» DIRECTION: Pick up the article below on planning for future happiness and financial security by imagining your future self, and continue it from its last sentence.

» DOCUMENT SECTION:
[start]
No matter your age – how to plan for your future happiness and financial security is probably a topic that you have pondered. Maybe you have even done a little something about it. You may have saved some money. Thought about the best locale for golf (or whatever hobby you have). Figured out when to start Social Security. Talked with a financial advisor. Or created a written financial plan.
While these are all great planning activities, you might be missing something important.
The Best Way to Plan for Your Future Financial Security? Imagine It!
Perhaps the best way to plan for your future is to imagine it – really think about the details of who you will be, where, how, and why. Being able to visualize now who you will be in the future and what your needs and desires will be at that time is perhaps the most important aspect of planning.
In psychological circles, the idea of being able to imagine yourself in the future is called “self-continuity.” It is a concept that has been around since at least the ancient Greeks and scientists have discovered that you are better off if you can somehow connect to this future self.
It turns out that visualizing your future does a few important things. By connecting with your future self you can:
- Create a better plan – one that suits what you will want to be doing in the future.
- Take the right actions – Imagining your future ensures that you do create a plan and that you do the things you need to do now – saving money, keeping healthy, and maintaining friends – so that you will be prepared for the future you want.
- Achieve the results you want – That you get to where and who you want to be in the future.
Research suggests that our brains naturally process our future selves as strangers. And, let’s face it — you are unlikely to save for the retirement expenses or care for the body of a stranger. It turns out that by visualizing yourself in the future and “getting to know” that person, you are more likely to take steps now to take care of this future version of yourself.
Whether you are 40 and hoping to retire in 30 years or if you are 67 and hoping you have enough resources to fund the rest of your life, here are 8 ways to visualize your future and make friends with your future self so that you can create and achieve a really effective plan.
[end]
» STORED DATA:
[start]
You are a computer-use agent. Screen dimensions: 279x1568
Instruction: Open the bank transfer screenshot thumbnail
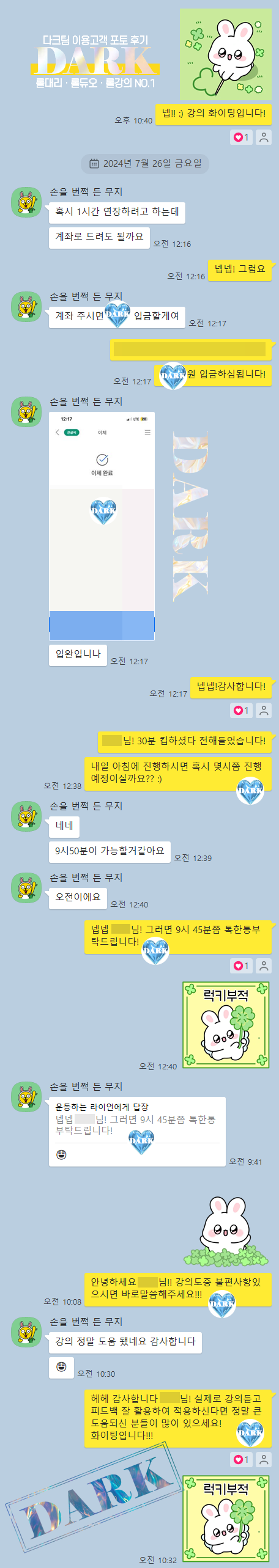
[end]
» SOLVED PROBLEM:
1) Imagine Yourself Older and Get Detailed
To increase the likelihood that you plan for your future, researchers suggest that you imagine yourself in the body of one of your own grandparents or great-grandparents. Think about what this older version of yourself wants to do and where you are living. Consider this person paying the bills in retirement. By visualizing yourself in the future — and writing down these thoughts to make them more real — you may be far more likely to adequately prepare for being this older person.
The more detail you can visualize about your future self, the better job you will do planning and preparing for that person.
Visualize answers to the following questions for different ages in your future. It may be helpful to consider how your parents would answer the questions:
- Close your eyes and consider what you will look like as an older person. Imagine your face, your hair, your wrinkles, and your posture. Do you have any aches?
- How you spend your time. Are you working in any way? What are your hobbies? How active are you?
- What is your daily routine?
- Who do you see on a regular basis? What are your relationships with them?
- What might have gone wrong in your life? (Can you do anything now to prevent that from happening?)
- Are you healthy? What are you doing to maintain health?
- How do you dress? What shoes are you wearing?
- Where do you live? What city? What kind of home?
- Consider how your current and past aspirations connect to your future self. Have you achieved your life goals and how do you feel about that?
- Imagine yourself as an older person and reflect on the things you will be grateful for. This can help you appreciate the present moment and cultivate a positive outlook on life.
Studies suggest that retirement savings and other positive behaviors increase when the saver can understand that they are saving for an actual person (themselves) with real needs in the future.
2) Think “When” Not “If”
In a study published in the Journal of Personality and Social Psychology, researchers found that using “when” instead of “if” in goal statements increased the likelihood of participants achieving their goals. The study also found that participants who used “when” were more likely to persist in the face of obstacles and setbacks.
So, if you want to know how to plan for your future, you might want to make sure that you are using the word “when” and not “if” when talking about your goals and plans. For example, instead of saying “if I save enough to retire at 62,” change your way of thinking to be “when I save enough to retire at 62.”
Saying “when” not “if” is a little mind trick that will help you create a plan that will enable you to achieve your goals.
3) Write a Letter to Your Future Self
It can be a little mind-bending, but people who have done it say that it is incredibly powerful to write a letter to their future self. You can talk about your life right now and how you hope it will grow and change by the time you reach the age of the person you are writing. So, if you are 63 now, you might want to write to your 75-year-old self. As you think about who that future person is and ponder what you want to say to them, you’ll really be able to connect to your future in profound ways.
There is even a non-profit service that enables you to email your future self — FutureMe.org. You write the email now and they will deliver it to you on the future date you request.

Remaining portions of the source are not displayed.